Exercise material:
• • •

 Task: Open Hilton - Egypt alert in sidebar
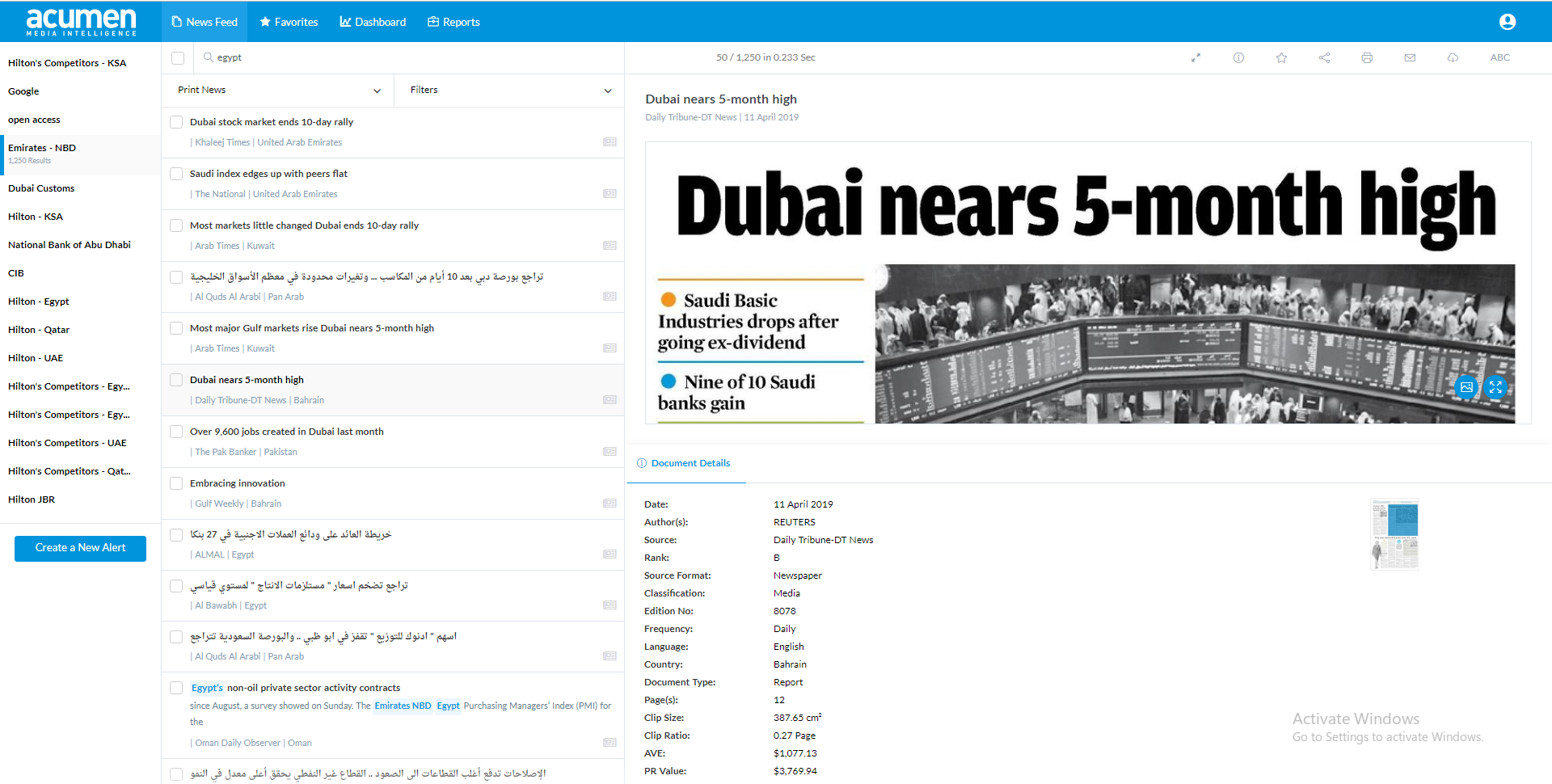[39, 301]
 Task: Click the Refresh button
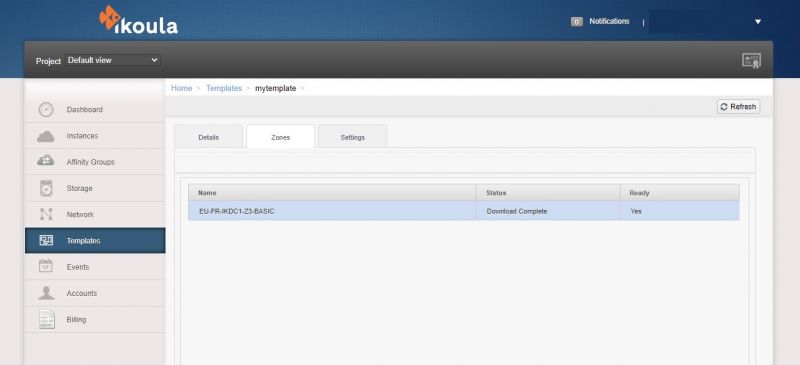point(738,107)
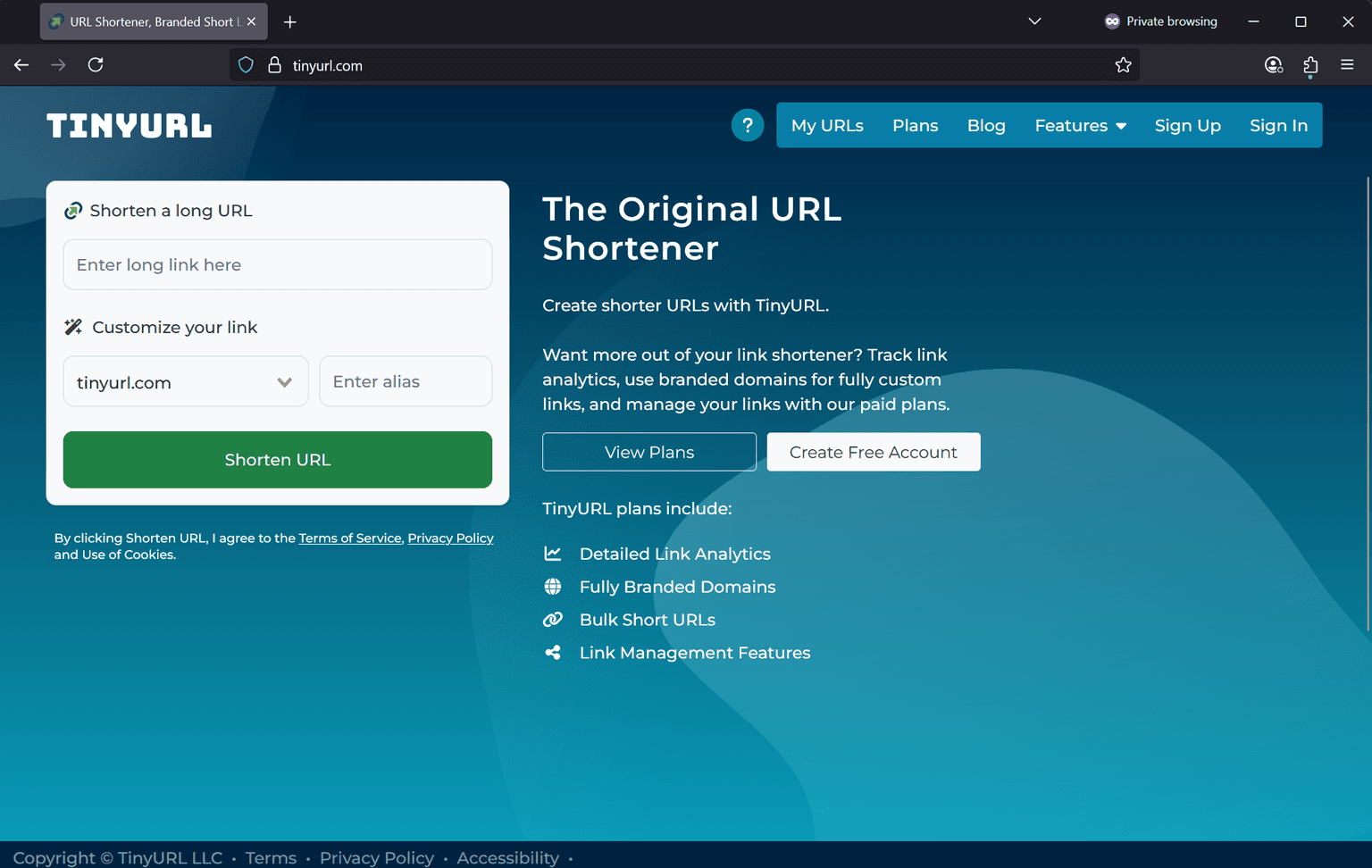Click the Detailed Link Analytics chart icon
1372x868 pixels.
(x=554, y=554)
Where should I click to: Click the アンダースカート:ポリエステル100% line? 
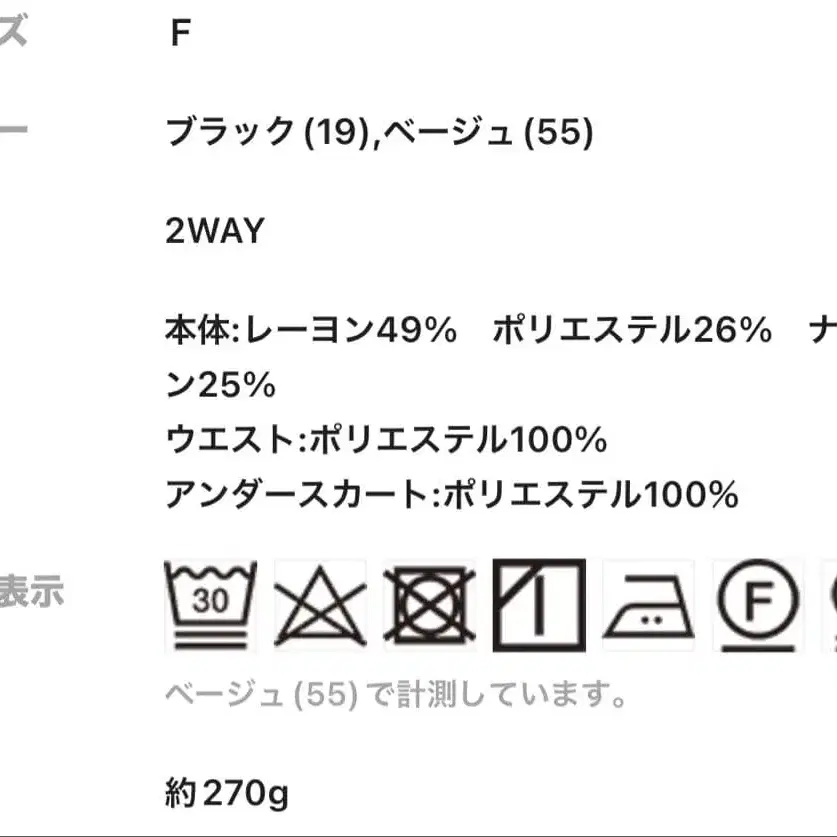coord(451,493)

• • •

Task to carry out: Extract the full listing exactly, with the pictures left out.

Written solution:
 Task: Open Hilton - Egypt alert in sidebar
[39, 301]
 Task: Click the Refresh button
point(738,107)
Click the Detailed Link Analytics chart icon
1372x868 pixels.
(x=554, y=554)
Where should I click to: Click the アンダースカート:ポリエステル100% line? 
coord(451,493)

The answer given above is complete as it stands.